Working from the listing below, pick each line containing the word "computer" and copy it.

╭──

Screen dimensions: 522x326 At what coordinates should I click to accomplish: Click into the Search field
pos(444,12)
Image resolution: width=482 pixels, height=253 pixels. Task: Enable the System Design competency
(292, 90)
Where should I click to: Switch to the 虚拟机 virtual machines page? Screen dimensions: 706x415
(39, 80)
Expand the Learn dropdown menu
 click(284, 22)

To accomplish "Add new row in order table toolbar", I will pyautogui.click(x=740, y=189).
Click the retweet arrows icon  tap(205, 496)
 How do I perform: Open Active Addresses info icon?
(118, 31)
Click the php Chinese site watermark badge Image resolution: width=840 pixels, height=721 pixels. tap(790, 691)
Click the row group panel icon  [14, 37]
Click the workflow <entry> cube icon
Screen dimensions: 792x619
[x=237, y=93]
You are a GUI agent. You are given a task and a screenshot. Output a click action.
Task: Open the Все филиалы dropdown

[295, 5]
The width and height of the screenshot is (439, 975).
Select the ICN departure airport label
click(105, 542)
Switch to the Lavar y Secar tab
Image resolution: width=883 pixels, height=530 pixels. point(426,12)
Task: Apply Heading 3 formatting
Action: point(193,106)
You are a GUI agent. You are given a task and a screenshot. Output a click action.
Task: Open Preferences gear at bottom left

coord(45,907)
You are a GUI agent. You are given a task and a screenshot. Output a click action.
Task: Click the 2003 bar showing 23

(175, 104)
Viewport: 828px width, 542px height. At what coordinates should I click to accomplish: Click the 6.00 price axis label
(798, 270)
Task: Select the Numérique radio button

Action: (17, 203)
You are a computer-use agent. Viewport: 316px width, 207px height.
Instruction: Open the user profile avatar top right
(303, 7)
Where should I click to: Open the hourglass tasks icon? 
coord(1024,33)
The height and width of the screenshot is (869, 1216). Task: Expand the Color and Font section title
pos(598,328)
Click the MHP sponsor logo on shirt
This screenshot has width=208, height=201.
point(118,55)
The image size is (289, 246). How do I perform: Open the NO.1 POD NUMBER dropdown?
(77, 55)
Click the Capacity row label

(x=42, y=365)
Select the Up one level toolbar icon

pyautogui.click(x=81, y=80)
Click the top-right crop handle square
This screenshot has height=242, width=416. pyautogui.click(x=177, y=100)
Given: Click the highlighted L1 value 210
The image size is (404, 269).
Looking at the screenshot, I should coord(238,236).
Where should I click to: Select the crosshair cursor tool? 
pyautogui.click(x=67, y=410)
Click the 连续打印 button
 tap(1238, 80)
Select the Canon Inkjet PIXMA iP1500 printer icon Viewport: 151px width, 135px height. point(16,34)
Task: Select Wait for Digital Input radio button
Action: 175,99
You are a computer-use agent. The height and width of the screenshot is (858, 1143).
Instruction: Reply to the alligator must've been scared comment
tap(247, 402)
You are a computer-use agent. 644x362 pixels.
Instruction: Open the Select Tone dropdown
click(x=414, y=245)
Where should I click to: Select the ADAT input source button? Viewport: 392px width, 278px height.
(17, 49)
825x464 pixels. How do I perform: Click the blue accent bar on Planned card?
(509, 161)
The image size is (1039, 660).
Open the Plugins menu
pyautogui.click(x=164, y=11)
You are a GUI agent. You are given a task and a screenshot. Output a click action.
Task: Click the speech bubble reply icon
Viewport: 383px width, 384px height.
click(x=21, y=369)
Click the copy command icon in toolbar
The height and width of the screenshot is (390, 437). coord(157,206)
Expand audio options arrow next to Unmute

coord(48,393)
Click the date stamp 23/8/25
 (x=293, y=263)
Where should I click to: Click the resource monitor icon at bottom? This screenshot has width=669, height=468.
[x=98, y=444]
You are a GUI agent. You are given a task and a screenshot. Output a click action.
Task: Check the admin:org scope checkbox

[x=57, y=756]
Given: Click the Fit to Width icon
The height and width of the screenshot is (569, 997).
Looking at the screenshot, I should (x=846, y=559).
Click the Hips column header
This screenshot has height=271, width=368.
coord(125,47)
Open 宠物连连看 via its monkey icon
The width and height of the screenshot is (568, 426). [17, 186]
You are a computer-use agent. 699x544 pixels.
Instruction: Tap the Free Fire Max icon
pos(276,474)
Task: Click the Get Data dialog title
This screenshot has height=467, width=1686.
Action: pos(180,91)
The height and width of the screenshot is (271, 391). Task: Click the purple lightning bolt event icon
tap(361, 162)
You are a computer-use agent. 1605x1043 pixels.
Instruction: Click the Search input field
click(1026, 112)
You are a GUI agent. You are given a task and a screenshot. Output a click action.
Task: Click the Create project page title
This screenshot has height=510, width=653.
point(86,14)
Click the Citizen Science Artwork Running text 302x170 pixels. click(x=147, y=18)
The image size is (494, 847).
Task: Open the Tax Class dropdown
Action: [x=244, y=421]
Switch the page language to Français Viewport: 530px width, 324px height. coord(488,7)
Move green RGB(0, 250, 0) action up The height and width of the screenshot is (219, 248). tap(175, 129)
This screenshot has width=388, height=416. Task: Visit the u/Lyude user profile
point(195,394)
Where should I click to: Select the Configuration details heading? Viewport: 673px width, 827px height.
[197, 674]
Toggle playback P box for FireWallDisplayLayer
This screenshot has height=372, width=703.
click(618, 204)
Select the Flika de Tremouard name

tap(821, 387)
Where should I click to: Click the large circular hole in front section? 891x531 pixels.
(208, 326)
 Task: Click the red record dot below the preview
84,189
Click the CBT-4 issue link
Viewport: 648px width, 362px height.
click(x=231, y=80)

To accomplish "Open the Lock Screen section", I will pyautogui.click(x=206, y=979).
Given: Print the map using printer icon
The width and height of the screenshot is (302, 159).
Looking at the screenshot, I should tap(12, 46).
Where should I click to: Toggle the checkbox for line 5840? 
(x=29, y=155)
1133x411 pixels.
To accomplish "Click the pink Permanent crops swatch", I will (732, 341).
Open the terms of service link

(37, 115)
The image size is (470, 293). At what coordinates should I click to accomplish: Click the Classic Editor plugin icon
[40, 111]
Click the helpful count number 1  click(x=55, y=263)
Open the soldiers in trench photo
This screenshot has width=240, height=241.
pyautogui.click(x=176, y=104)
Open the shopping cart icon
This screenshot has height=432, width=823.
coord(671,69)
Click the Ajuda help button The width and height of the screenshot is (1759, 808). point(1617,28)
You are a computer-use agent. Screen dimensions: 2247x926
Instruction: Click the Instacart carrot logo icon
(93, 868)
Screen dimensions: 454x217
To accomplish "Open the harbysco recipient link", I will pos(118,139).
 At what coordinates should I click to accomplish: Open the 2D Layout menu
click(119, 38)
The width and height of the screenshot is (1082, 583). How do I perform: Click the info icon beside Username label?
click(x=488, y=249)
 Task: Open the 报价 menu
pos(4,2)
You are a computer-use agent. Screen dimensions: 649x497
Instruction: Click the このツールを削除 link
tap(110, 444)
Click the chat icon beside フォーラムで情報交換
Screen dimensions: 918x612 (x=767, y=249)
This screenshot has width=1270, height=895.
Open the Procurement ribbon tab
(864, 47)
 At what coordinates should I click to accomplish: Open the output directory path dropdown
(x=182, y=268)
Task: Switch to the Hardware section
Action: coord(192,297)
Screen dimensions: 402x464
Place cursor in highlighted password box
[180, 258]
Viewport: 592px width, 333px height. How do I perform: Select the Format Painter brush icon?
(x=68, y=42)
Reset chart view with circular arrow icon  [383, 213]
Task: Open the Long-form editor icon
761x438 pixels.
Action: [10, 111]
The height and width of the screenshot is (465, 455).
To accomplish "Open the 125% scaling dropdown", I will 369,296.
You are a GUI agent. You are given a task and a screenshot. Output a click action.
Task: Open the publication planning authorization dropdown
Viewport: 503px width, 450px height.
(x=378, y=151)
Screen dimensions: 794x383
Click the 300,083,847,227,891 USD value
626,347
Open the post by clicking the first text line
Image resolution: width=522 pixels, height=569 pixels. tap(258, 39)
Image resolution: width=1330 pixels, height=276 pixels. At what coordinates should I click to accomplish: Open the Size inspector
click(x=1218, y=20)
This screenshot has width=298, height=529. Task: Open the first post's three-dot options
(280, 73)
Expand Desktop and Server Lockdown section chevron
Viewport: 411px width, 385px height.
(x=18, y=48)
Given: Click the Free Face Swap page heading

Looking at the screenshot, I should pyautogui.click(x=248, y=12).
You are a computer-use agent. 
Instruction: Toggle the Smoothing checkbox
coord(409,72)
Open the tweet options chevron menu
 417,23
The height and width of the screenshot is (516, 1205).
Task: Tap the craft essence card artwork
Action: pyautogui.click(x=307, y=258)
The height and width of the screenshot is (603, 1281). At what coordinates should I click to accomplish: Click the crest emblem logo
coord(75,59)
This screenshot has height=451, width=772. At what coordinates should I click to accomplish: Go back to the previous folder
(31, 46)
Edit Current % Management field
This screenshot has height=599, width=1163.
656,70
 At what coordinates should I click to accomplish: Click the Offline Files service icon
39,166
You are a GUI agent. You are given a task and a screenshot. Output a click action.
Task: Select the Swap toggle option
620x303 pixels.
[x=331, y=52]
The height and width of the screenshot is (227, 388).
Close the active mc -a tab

╰──

### Response for this exercise:
You are a computer-use agent. Viewport: 316px width, 207px height.
You are a computer-use agent. The height and width of the screenshot is (858, 1143).
You are a computer-use agent. 644x362 pixels.
You are a computer-use agent. 699x544 pixels.
You are a computer-use agent. 1605x1043 pixels.
You are a computer-use agent. Screen dimensions: 2247x926
You are a computer-use agent. Screen dimensions: 649x497
You are a computer-use agent. 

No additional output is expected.